Семья оставалась в Москве. Лишь осенью 1944 года Генрих Густавович смог приехать в Москву для участия в качестве члена жюри в смотре молодых музыкантов. И опять помогли соратники. Группа деятелей культуры направила письмо Председателю Президиума Верховного Совета СССР М.И. Калинину с ходатайством о восстановлении Нейгауза в правах проживания в столице. В письме, в частности, говорилось: «Несмотря на свою нерусскую фамилию, Г.Г. Нейгауз является, несомненно, русским, советским художником…, одним из лучших исполнителей русских и советских композиторов… Г.Г. Нейгауз второй год в Свердловске в трудных моральных и бытовых условиях, без семьи, инструмента и своего класса в Московской консерватории, из которого он выпустил немало победителей Всесоюзных и Международных конкурсов, крупных артистов, педагогов и других музыкальных деятелей…» Письмо подписали И. Москвин, В. Качалов, С. Михалков, Д. Шостакович, К. Игумнов, А. Толстой. Отдельное ходатайство направил директор Московской консерватории В. Шебалин. Просьбы, к счастью, возымели действие, и Нейгаузу было разрешено остаться в Москве.

Последние годы

После войны Нейгауз возобновил преподавательскую деятельность в Московской консерватории. Несмотря на болезнь руки, выступал с концертами. Обладая широким кругозором в области литературы и музыкальной культуры, публиковал труды о творчестве Ф. Шопена, П. Чайковского, А. Скрябина, даже А. Пушкина. Знакомил с мастерством своих современников – В. Софроницкого, Д. Шостаковича, С. Рихтера, Э. Гилельса, Е. Мравинского, О. Клемперера и многих других.

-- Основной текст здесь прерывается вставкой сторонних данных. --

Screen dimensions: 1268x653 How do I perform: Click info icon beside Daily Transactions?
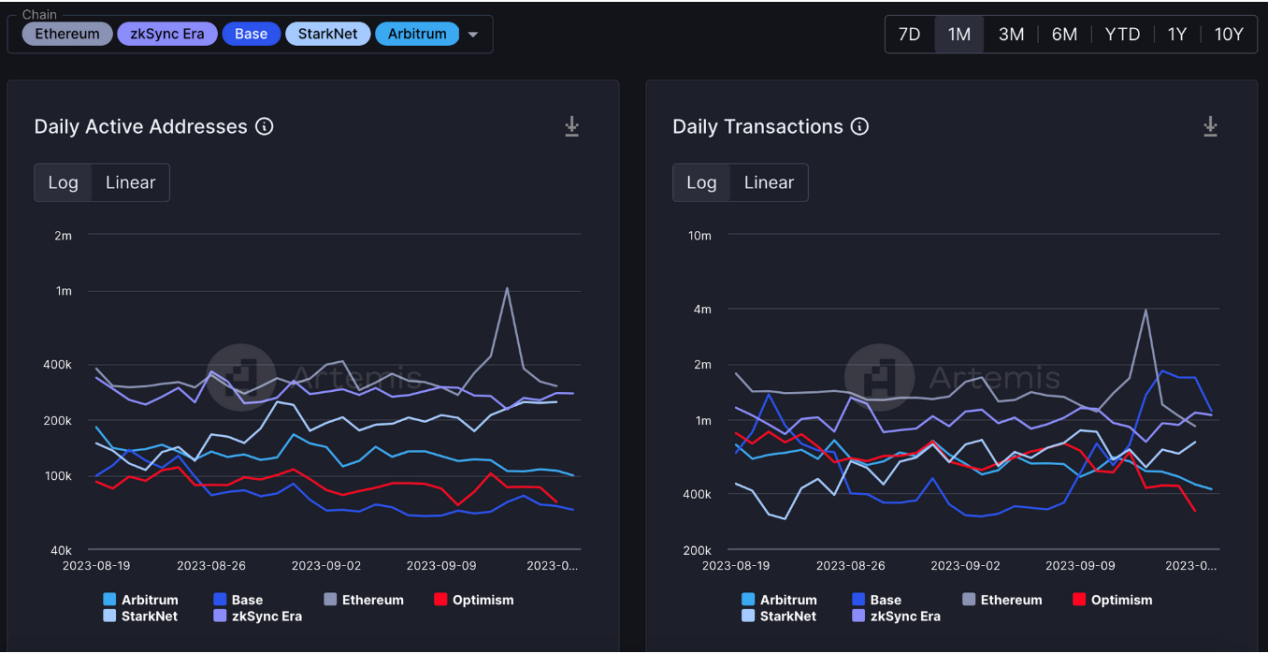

Болезнь руки постепенно прогрессировала. Играть становилось всё труднее. В 1958 году Нейгауз дал последние концерты в Москве и Киеве, приуроченные к его 70-летию. После этого он не подходил к роялю даже дома. В1960 году вышел на пенсию, продолжая заниматься с учениками, писал мемуары, опубликовал свою книгу «Об искусстве фортепианной игры». Скончался Генрих Густавович Нейгауз в 1964 году в Москве.

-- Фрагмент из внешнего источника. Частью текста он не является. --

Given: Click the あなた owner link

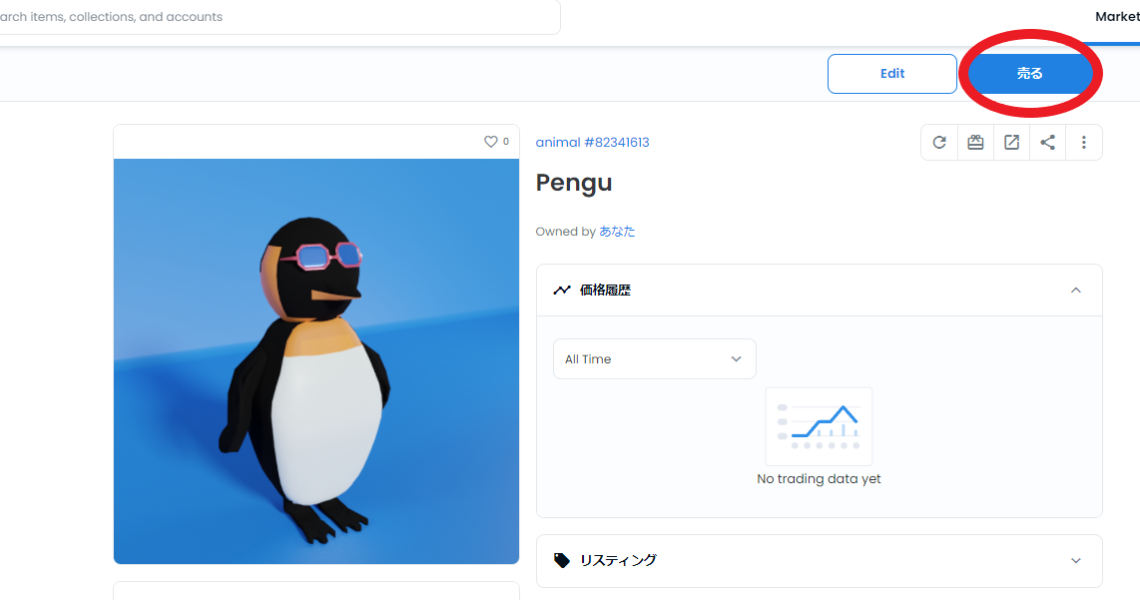Looking at the screenshot, I should point(617,231).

И после смерти благодарные ученики продолжали чтить его память. Как рассказывала профессор Вера Горностаева, также учившаяся у мастера, ежегодно 12 апреля, в день рождения Г.Г. Нейгауза, Святослав Рихтер, Эмиль Гилельс, Яков Зак, Станислав Нейгауз (сын Генриха) и другие собирались в квартире учителя, слушали записи в его исполнении. На рояль ставили цветы и фотографии разных периодов его жизни.

Музыкальный критик В. Дельсон так оценил жизнь и творчество великого русского пианиста и педагога: «Есть люди, профессия которых неотделима от их жизни. Это энтузиасты своей работы, люди кипучей творческой деятельности… Такой – Генрих Густавович Нейгауз».